TASK TO COMPLETE → In the entries below, count every line containing "agent". Return the number and nothing else.

SOURCE MATERIAL →
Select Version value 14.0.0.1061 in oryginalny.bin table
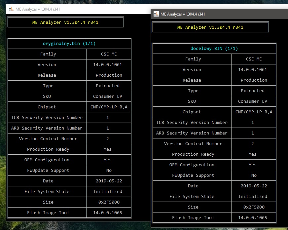This screenshot has width=288, height=230. pos(108,64)
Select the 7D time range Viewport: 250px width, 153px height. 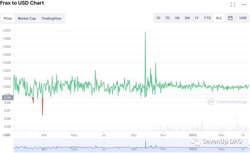tap(168, 18)
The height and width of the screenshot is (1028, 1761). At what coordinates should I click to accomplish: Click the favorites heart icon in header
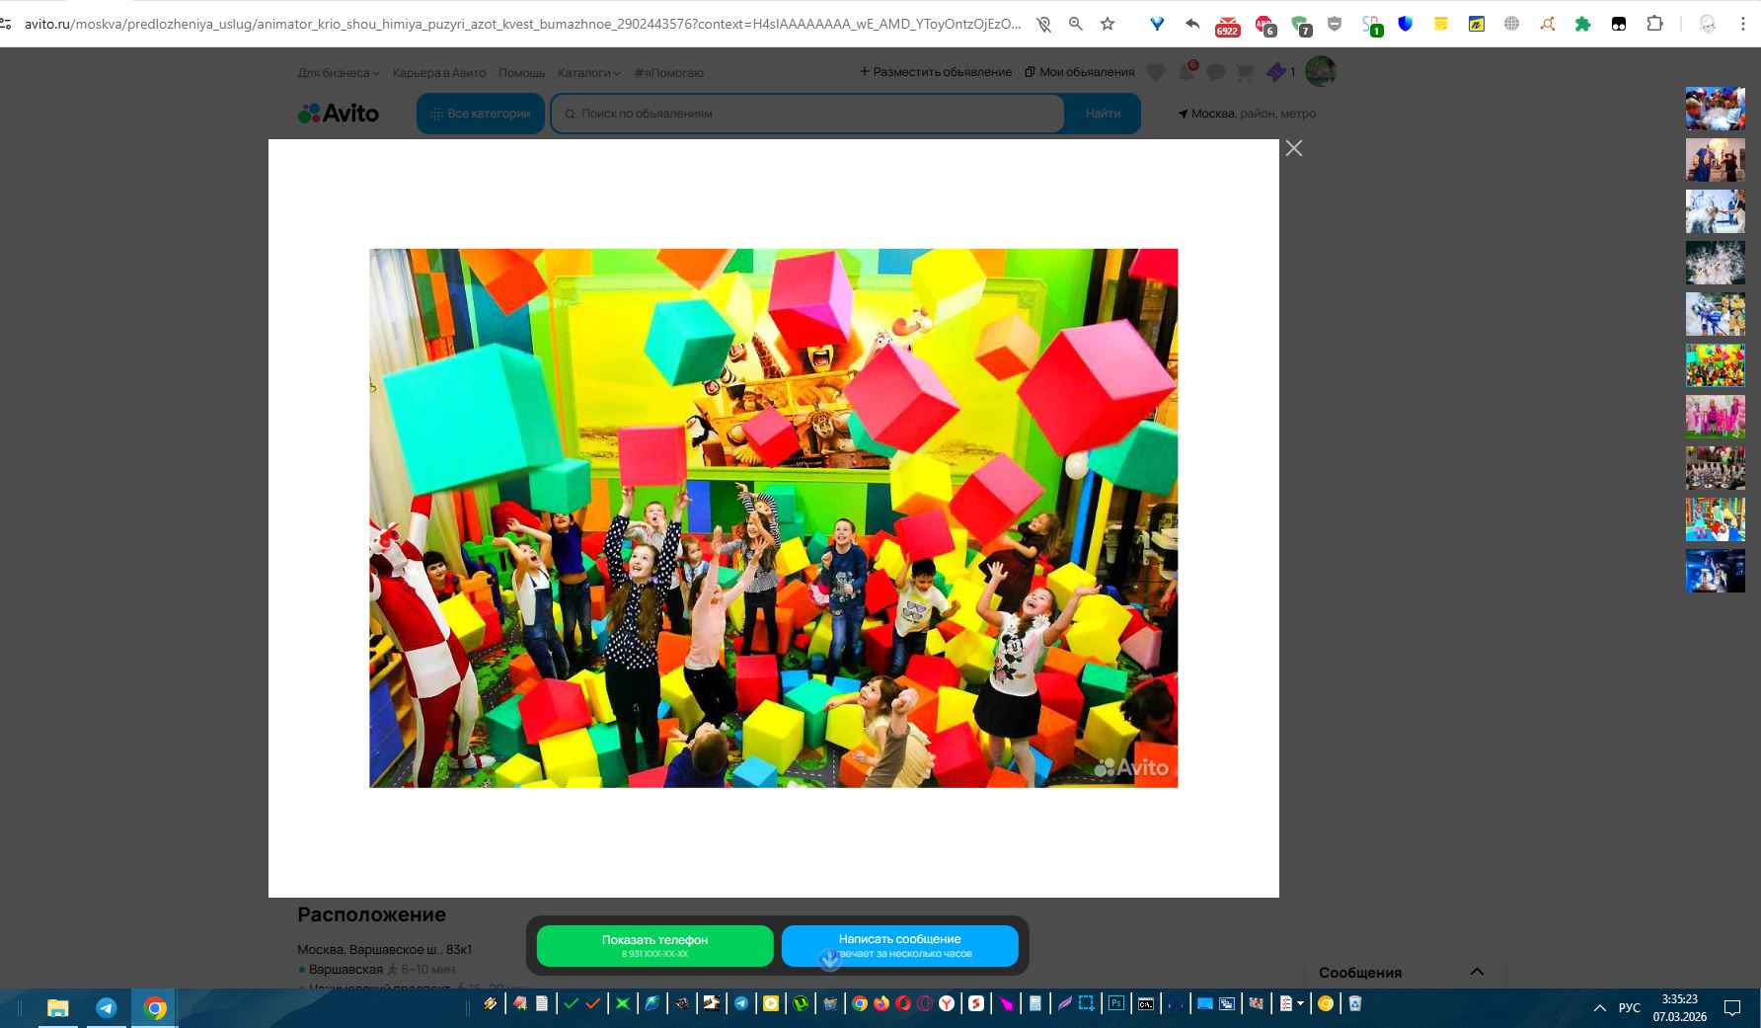(1156, 72)
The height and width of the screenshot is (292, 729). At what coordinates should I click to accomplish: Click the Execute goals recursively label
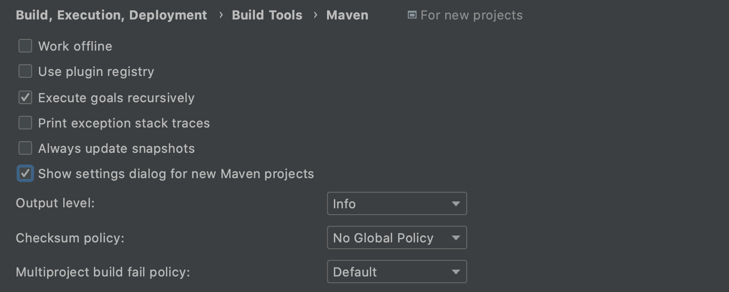point(116,98)
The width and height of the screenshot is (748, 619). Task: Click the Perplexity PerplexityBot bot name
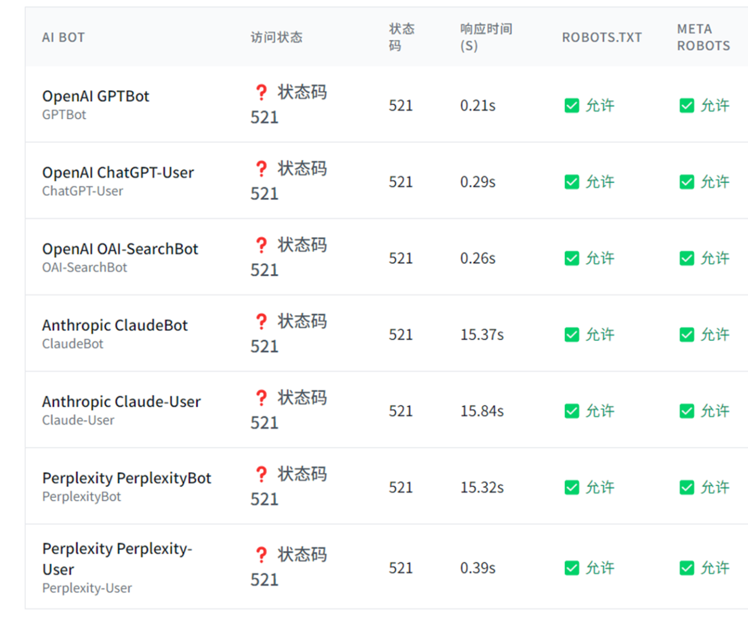[127, 478]
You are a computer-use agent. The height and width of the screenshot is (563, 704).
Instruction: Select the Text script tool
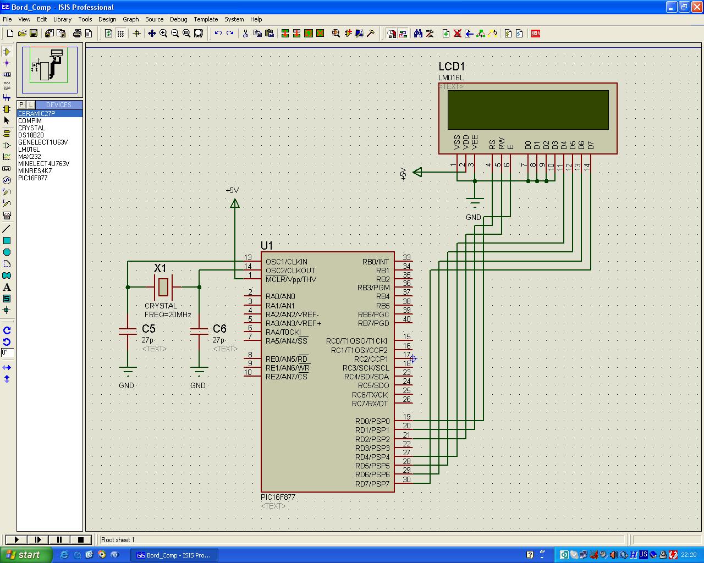pos(7,86)
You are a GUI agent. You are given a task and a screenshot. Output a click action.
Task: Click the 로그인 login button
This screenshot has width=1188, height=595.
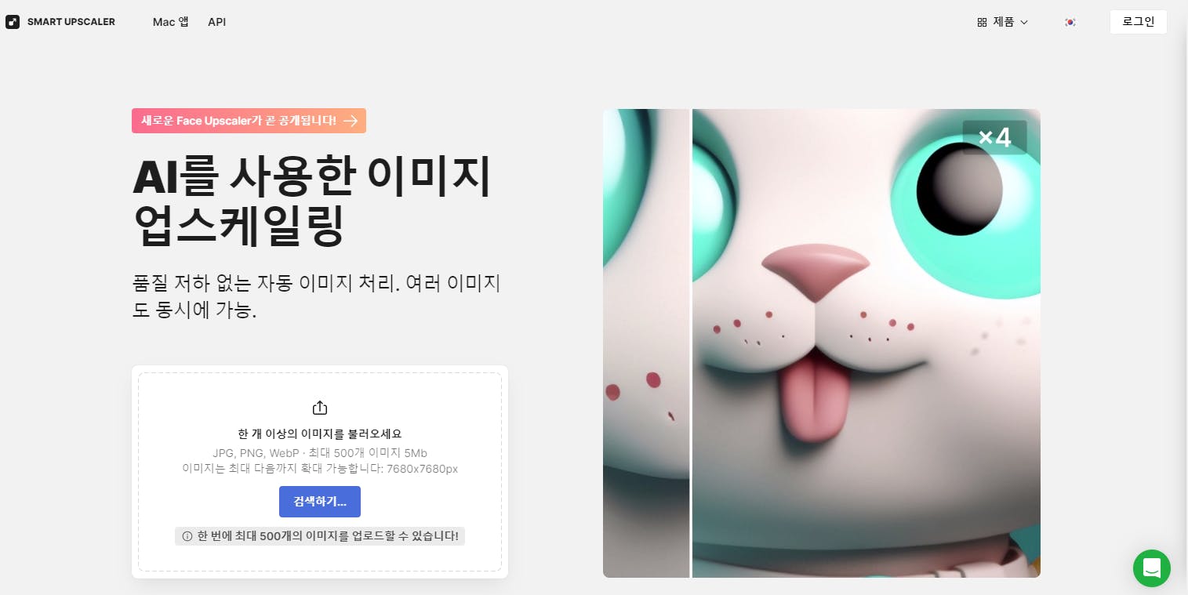(1138, 22)
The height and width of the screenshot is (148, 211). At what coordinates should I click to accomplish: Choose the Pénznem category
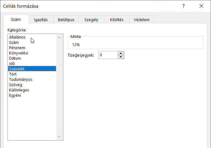17,48
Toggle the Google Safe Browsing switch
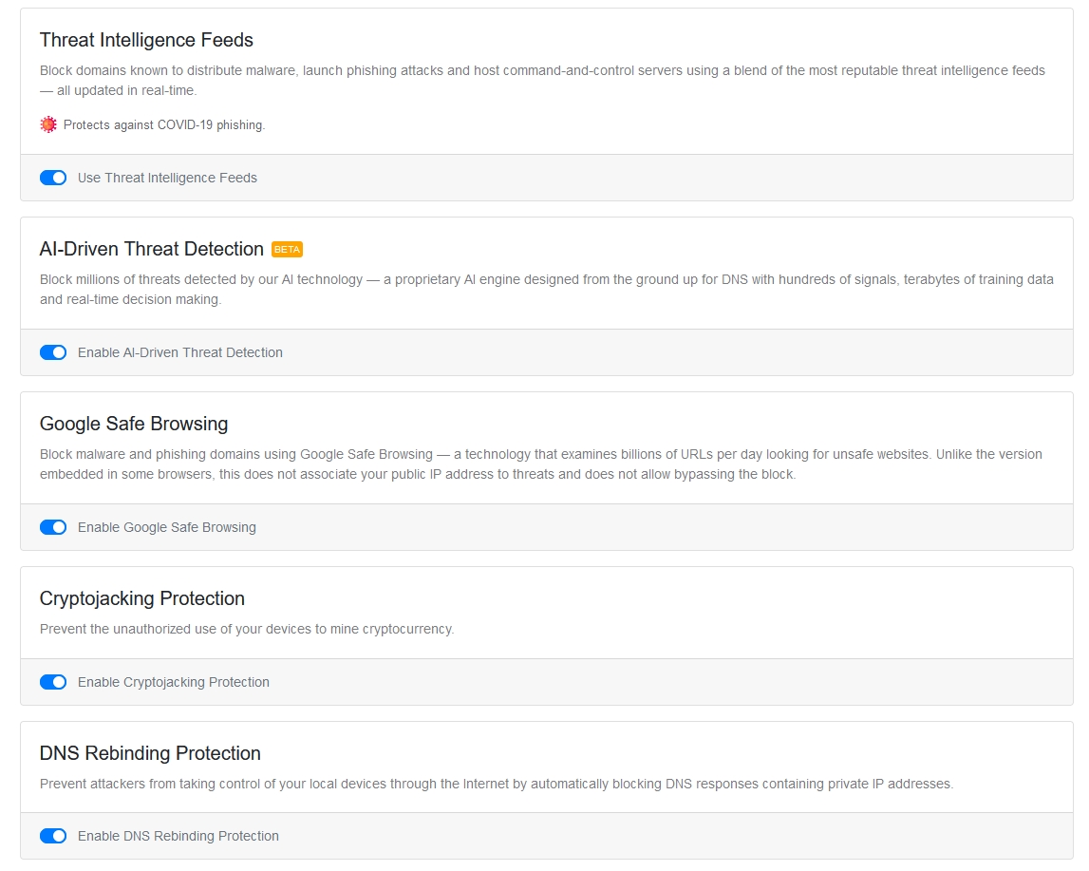This screenshot has height=871, width=1089. tap(53, 527)
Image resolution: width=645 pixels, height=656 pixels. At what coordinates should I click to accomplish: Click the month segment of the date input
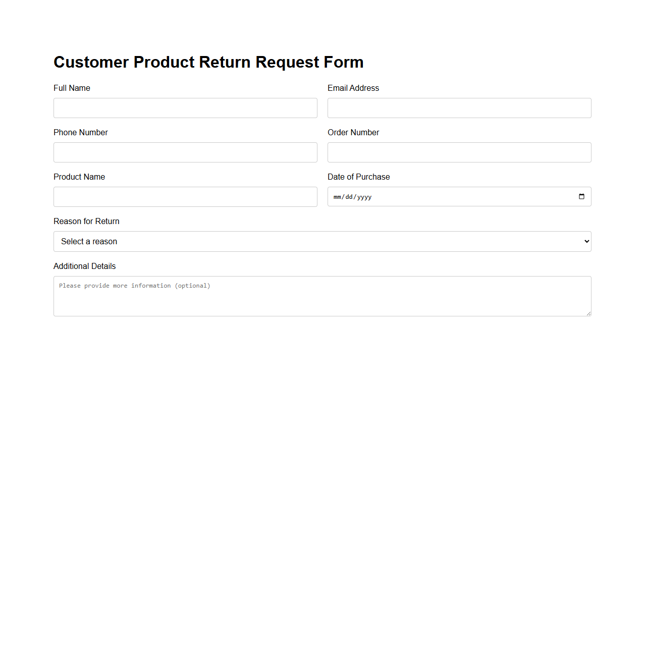pyautogui.click(x=338, y=197)
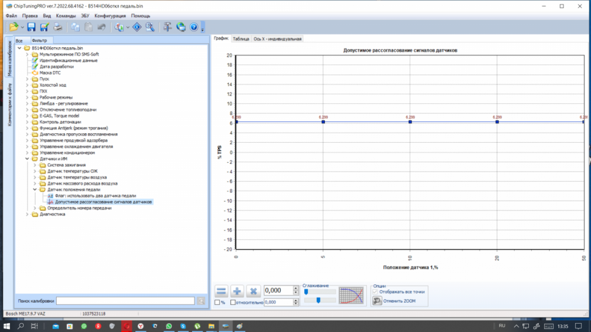Image resolution: width=591 pixels, height=332 pixels.
Task: Click the magnifier search toolbar icon
Action: tap(150, 27)
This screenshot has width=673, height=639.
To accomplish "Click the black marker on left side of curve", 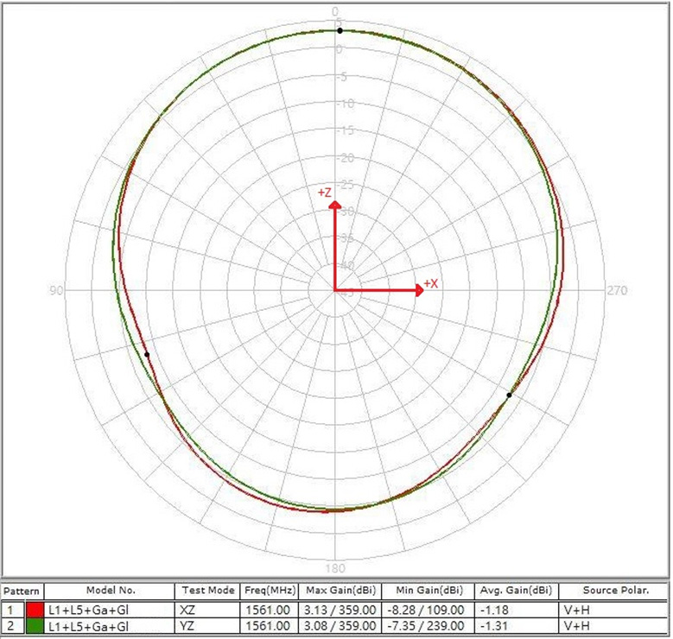I will (147, 354).
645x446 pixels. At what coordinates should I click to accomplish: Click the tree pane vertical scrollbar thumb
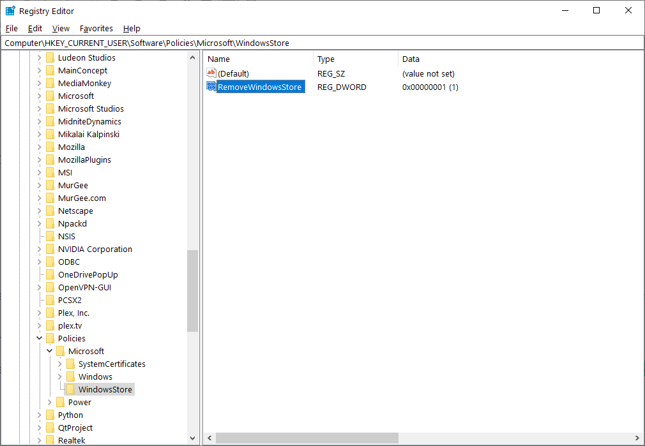[192, 290]
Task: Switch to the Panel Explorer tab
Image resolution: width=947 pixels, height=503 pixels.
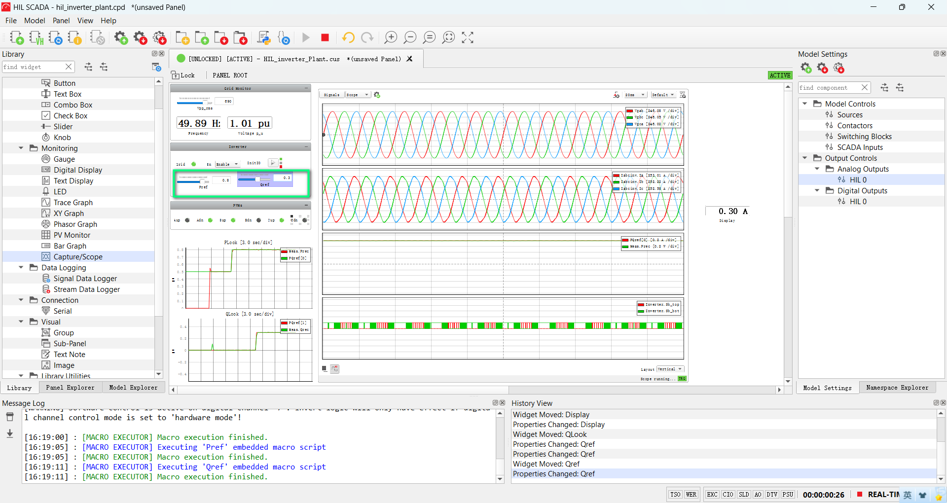Action: click(x=70, y=388)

TASK RESULT → 2